Reading some of the left today.

Yglesias said, "If I decided that Flew was right, I wouldn't start behaving differently in any way, or even need to modify my beliefs about any other subject"

Wow the sudden realization that this world was created by another being, that you cannot and will not ever understand would not change you life in any way. Funny, i think simple logic would dictate otherwise, but then again i am just a lowly blogger.

Some interesting comments....

"A being that can help and doesn't is morally repugnant, no matter your mental gymnastics."

So that would make any person morally repugnant when they do not help people by giving them food, freeing them from dictatorships, and giving people in need solid advice. Be careful what you say is morally repugnant, it might be looking you in the face.

1) existence (cosmos) has always been and will always be (is infinite for all intents and purposes in terms of duration); 2) existence emerged from non-existence, at some primal point in time, something miraculously emerged out of nothing, out of no energy or substance, which begs the question of how much we should rely on our own sense of rationalism.

To me it's obvious that #1 is the answer. We may be able to find a beginning of our own solar system, our own galaxy, our own universe, but we will never be able to discern the beginning of all that is, because there is no reason to believe there is a beginning or end of all that is.

Problem here is that most science points to the fact that there was a beginning and that there will be an end (that end might be when the Universe crashes in on itself or when everything is spread out so far that nothing of any importance can happen).



Aric said...

I personally think the idea that someone who "can help but doesn't", and is still a good person or force is fairly well portrayed in The Worthing Saga by Orson Scott Card.

Cubicle said...

dude i love that guy.

I have read enders game. One of the reasons i started a blog was because of that book.
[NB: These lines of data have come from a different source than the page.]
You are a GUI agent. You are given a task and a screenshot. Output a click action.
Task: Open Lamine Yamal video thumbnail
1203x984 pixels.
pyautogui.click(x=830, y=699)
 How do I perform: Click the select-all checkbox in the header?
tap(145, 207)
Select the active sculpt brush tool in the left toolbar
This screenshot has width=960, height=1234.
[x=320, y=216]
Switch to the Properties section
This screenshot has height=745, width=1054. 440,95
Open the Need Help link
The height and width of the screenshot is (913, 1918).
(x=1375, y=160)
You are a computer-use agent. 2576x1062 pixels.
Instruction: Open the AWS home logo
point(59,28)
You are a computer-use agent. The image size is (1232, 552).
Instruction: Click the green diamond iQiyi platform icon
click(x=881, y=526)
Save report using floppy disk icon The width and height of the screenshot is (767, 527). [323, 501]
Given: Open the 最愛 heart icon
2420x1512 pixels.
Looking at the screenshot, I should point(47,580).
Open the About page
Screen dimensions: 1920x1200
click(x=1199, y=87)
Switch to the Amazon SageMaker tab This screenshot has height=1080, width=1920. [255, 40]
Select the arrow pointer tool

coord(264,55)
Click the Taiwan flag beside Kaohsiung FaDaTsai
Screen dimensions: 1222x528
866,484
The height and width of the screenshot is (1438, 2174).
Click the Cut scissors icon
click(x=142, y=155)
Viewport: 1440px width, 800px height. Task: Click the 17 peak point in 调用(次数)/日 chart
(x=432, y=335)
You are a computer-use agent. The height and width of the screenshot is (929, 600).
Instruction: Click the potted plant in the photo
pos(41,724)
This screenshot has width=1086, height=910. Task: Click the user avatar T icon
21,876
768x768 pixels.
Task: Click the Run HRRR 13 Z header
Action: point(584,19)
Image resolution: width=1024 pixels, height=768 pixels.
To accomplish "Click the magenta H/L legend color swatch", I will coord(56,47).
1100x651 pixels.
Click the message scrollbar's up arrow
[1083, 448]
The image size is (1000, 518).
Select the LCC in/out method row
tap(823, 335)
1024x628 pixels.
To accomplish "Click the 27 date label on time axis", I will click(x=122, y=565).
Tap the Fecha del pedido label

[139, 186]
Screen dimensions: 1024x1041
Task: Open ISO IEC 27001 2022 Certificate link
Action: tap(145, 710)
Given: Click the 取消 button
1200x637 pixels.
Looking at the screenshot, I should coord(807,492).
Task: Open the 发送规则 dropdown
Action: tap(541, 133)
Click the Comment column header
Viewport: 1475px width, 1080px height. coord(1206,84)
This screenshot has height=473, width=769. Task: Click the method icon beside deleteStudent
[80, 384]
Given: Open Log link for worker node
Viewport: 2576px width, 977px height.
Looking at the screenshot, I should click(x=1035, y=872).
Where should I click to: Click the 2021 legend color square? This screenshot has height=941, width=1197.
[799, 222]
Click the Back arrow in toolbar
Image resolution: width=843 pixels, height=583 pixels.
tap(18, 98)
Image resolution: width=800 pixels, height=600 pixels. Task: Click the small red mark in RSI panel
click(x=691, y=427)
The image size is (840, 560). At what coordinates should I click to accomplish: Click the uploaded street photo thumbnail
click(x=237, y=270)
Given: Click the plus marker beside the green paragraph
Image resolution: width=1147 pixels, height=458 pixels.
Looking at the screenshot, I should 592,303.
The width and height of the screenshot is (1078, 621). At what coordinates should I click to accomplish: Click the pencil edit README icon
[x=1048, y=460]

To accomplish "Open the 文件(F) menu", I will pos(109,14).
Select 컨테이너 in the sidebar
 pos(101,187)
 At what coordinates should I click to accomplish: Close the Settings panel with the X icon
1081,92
I will have to put that book on the list to read.

Dave Justus said...

Worthing saga is a great book. Indeed the message is that 'helping' too much can be evil. Most parents come to learn this pretty quickly. Yeah, you can probably do your kid's homework faster and better than they can but that 'help' wouldn't be at all helpful in the long run. It always surprises me that people can grasp this, but can't get over the idea that God should always keep bad things from happening.